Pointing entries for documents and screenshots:
○ ○ ○ ○

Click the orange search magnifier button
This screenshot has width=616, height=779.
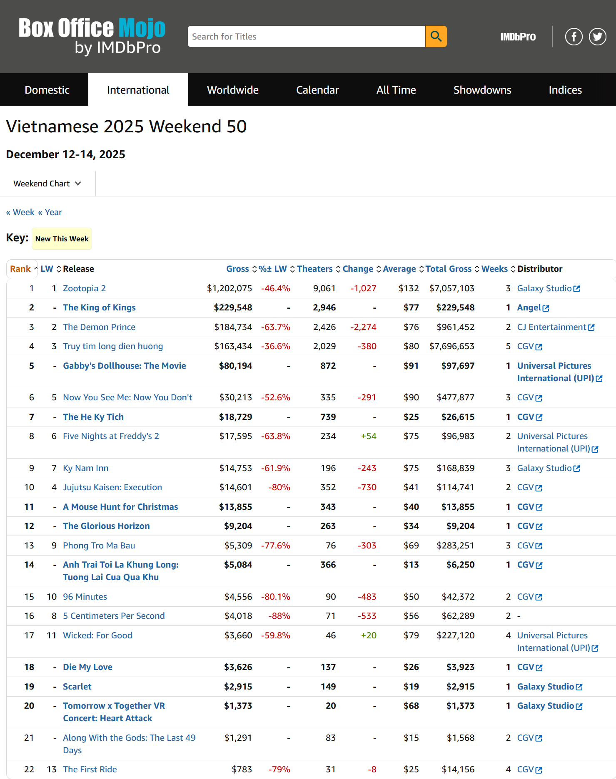point(436,37)
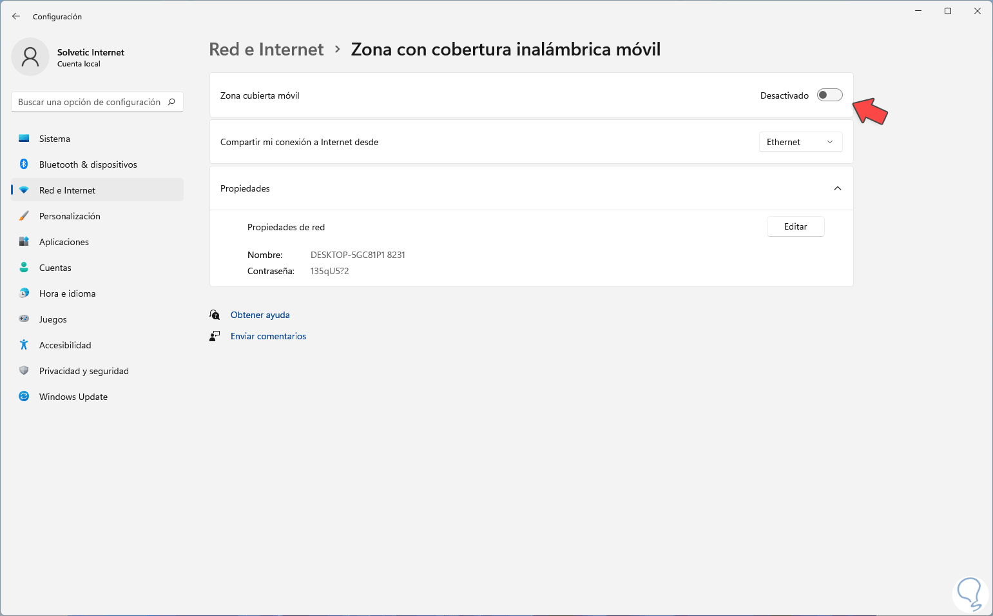Click the Sistema monitor icon
993x616 pixels.
pos(24,139)
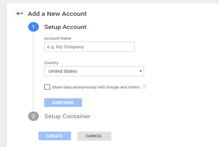Expand the Setup Container step
219x147 pixels.
click(67, 116)
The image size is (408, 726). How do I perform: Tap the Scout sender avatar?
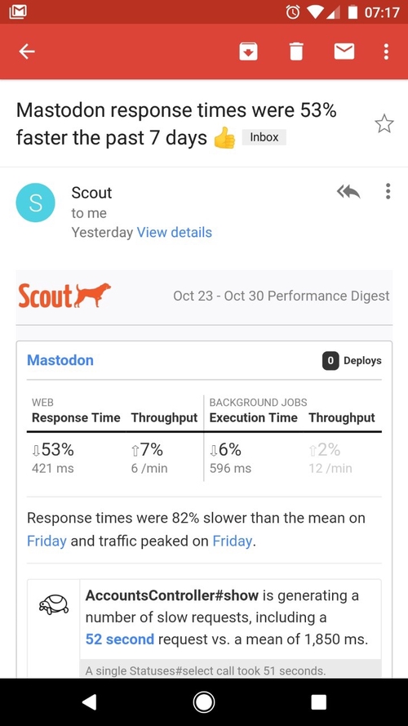tap(36, 203)
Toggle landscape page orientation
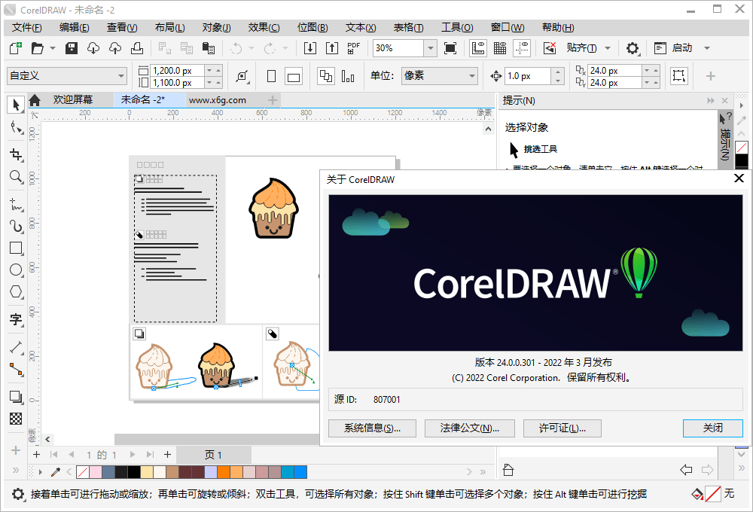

○ ○ ○ ○

Exercise description:
Could you lay out all of the lines above as a Markdown table with the columns Row and Line, numbering each row, skipping blank lines, and leaving the pictures out?

Full solution:
| Row | Line |
|---|---|
| 1 | Click the orange search magnifier button |
| 2 | This screenshot has width=616, height=779. |
| 3 | point(436,37) |
| 4 | Click the Sistema monitor icon |
| 5 | 993x616 pixels. |
| 6 | pos(24,139) |
| 7 | Expand the Setup Container step |
| 8 | 219x147 pixels. |
| 9 | click(67, 116) |
| 10 | The image size is (408, 726). How do I perform: Tap the Scout sender avatar? |
| 11 | tap(36, 203) |
| 12 | Toggle landscape page orientation |